◆ **ИСХОДНЫЙ ТЕКСТ**
..........

После окончания военных действий Паскевич, говоря с императором о Муравьеве, сделал такой нелестный отзыв:
– Я вам говорил, государь, что это педант, неспособный чем-либо управлять!
Может быть, этот отзыв подсказан старой неприязнью Паскевича к Муравьеву, но вернее другое. Паскевич знал Муравьева на Кавказе как смелого, находчивого, предприимчивого генерала, на педанта во всяком случае он не походил, а в Польше Паскевич увидел лишь обычного служаку, не проявлявшего никакого особого рвения, исполнителя предначертаний высшего начальства.
Чем же была вызвана столь необычная для Муравьева пассивность в военных действиях? Думается, не только подавленным состоянием, в котором находился он после смерти жены, но и тем, что ему трудно было разобраться в сложных причинах и противоречивых обстоятельствах польского восстания. Шляхта не думала о свободе польского народа, об уничтожении феодального гнета и революционных преобразованиях, она стремилась к разрыву с Россией, чтоб усилить свои права и привилегии, честолюбиво мечтая о расширении польских границ за счет украинских и белорусских земель. А европейские политиканы, воспользовавшись случаем, призывали свои правительства к крестовому походу на Россию под предлогом помощи восставшему польскому народу.
Свойственные Муравьеву, как и другим дворянским революционерам, сословные предрассудки и противоречия не позволяли, конечно, сделать верной оценки польскому восстанию. Однако, судя по некоторым его записям, произведенным три-четыре года спустя, в его отношении к польским мятежникам можно различить и нотки известного сочувствия. Так, в 1834 году он по поручению брата Александра ходатайствует об улучшении жизни сосланного в Сибирь участника польского восстания некоего графа Мошинского и добивается в конце концов перевода его на жительство из Сибири в Чернигов. Между тем жена Мошинского во время ссылки мужа вышла замуж за гусарского ротмистра Юрьевича и явилась к Муравьеву за каким-то советом. «Мне противно было видеть женщину, столь нагло поступившую с мужем своим, – с негодованием отмечает в „Записках“ Муравьев. – Наши русские жены иначе поступали в бедственный год изгнания мужей их: они последовали за ними и, разделивши участь их, сделались и жертвами преданности своим мужьям. Иное было поведение полек: ни одна не последовала за мужем своим; иные за других замуж вышли, а все почти ограничили действия свои одним ношением траура, который долее носили те, коим он к лицу шел».
С явным презрением относится Муравьев к такому поляку, как граф Ржеуцкий, который «служил в последнюю войну против соотчичей своих и делал сие с наглостью, служа более лазутчиком, чем военным человеком, и продавая, может быть, обе стороны».

..........

◆ **ФРАГМЕНТЫ ДАННЫХ**
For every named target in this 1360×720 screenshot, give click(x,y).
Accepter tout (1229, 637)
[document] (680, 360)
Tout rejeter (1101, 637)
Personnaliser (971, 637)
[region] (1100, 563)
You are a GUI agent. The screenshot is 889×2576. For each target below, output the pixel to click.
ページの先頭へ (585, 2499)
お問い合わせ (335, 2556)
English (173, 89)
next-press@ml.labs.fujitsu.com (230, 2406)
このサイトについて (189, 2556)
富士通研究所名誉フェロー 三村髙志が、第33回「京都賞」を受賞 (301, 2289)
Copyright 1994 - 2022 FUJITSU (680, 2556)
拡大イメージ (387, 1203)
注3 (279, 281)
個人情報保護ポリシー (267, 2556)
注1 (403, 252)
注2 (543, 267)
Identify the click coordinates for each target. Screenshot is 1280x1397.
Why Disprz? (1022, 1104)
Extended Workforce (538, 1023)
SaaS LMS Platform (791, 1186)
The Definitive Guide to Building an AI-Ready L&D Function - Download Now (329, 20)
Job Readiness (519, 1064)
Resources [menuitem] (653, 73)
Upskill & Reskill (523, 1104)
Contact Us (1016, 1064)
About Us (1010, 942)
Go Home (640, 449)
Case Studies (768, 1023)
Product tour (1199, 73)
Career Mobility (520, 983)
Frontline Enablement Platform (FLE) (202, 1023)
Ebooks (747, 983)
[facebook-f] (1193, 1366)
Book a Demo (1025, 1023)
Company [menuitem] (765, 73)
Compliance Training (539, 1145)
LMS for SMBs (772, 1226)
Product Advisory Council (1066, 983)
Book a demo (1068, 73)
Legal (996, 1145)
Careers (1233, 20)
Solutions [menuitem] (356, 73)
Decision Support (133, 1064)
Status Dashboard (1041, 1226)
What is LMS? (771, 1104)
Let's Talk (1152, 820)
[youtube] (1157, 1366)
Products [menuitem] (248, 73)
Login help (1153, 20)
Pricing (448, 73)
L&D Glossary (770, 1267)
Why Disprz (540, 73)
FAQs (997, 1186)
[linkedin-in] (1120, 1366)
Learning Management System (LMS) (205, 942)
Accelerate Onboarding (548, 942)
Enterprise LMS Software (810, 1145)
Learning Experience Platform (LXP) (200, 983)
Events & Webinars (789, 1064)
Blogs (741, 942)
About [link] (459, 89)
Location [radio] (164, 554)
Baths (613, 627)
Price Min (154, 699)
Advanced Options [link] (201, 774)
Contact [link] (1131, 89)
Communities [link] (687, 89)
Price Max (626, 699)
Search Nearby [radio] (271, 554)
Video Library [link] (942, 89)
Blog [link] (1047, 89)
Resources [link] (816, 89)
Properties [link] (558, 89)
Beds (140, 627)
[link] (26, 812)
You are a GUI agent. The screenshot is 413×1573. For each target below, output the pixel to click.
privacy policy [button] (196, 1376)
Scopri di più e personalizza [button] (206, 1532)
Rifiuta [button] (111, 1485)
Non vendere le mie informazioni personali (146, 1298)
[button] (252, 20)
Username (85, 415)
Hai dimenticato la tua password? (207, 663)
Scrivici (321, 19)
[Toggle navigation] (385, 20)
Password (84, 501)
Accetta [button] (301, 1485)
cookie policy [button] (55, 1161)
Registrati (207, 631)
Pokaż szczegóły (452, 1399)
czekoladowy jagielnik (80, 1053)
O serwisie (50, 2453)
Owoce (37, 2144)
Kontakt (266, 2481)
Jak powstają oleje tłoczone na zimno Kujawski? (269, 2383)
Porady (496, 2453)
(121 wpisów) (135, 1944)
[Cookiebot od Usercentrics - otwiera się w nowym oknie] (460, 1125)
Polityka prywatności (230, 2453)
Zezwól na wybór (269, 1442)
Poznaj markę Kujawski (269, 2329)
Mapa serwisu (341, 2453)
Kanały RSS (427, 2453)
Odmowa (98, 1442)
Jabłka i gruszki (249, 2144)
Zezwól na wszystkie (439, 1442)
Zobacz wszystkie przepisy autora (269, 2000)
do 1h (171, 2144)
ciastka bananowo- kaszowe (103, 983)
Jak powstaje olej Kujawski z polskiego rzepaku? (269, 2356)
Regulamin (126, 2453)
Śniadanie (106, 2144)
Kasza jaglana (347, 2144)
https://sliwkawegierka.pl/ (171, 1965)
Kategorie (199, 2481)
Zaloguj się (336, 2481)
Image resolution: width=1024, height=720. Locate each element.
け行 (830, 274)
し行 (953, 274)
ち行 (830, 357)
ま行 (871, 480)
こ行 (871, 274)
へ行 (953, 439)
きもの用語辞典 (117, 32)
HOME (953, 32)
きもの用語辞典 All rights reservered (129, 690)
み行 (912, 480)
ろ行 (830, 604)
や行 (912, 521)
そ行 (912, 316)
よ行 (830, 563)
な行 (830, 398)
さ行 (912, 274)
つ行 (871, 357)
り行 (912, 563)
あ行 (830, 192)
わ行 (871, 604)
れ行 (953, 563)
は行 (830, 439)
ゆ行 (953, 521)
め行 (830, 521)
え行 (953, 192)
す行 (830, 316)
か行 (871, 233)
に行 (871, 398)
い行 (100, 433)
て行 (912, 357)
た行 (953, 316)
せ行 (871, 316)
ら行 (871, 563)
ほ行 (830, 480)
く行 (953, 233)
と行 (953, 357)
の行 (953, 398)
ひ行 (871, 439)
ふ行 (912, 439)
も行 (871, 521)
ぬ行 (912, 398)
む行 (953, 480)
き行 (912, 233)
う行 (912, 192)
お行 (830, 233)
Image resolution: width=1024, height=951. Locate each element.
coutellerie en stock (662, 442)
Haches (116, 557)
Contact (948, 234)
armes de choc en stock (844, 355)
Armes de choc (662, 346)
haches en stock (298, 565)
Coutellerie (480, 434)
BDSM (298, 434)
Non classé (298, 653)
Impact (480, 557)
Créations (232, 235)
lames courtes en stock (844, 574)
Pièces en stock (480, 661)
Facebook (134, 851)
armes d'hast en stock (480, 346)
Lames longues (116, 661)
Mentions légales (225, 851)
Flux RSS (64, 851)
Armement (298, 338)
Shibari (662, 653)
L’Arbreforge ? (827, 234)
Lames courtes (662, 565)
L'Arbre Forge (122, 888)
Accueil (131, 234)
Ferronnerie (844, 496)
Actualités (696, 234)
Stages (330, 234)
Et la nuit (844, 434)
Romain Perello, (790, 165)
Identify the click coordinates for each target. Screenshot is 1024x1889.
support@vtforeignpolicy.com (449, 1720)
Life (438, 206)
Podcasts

..........

◆ **ЗАДАНИЕ A**
Определите, соответствуют ли тексту о Муравьеве утверждения (i) «Паскевич знал Муравьева на Кавказе как смелого генерала», (ii) «Муравьев добился перевода графа Мошинского из Сибири в Москву» и (iii) «Жена Мошинского последовала за мужем в ссылку». Для каждого ответьте «да» или «нет» и приведите точную цитату из текста, которая это решает.
◆ **ЗАДАНИЕ B**
Ответьте по тексту о Муравьеве на три вопроса:
(i) Кем назвал Муравьева Паскевич в разговоре с императором?
(ii) За счет каких земель шляхта мечтала расширить польские границы?
(iii) В каком году Муравьев ходатайствовал об улучшении жизни графа Мошинского?
Материал никак не связан с текстом о Муравьеве.

◆ **ОТВЕТ A**
(i) Да: «Паскевич знал Муравьева на Кавказе как смелого, находчивого, предприимчивого генерала».
(ii) Нет: «добивается в конце концов перевода его на жительство из Сибири в Чернигов».
(iii) Нет: «жена Мошинского во время ссылки мужа вышла замуж за гусарского ротмистра Юрьевича».

◆ **ОТВЕТ B**
(i) Педантом, неспособным чем-либо управлять.
(ii) За счет украинских и белорусских земель.
(iii) В 1834 году.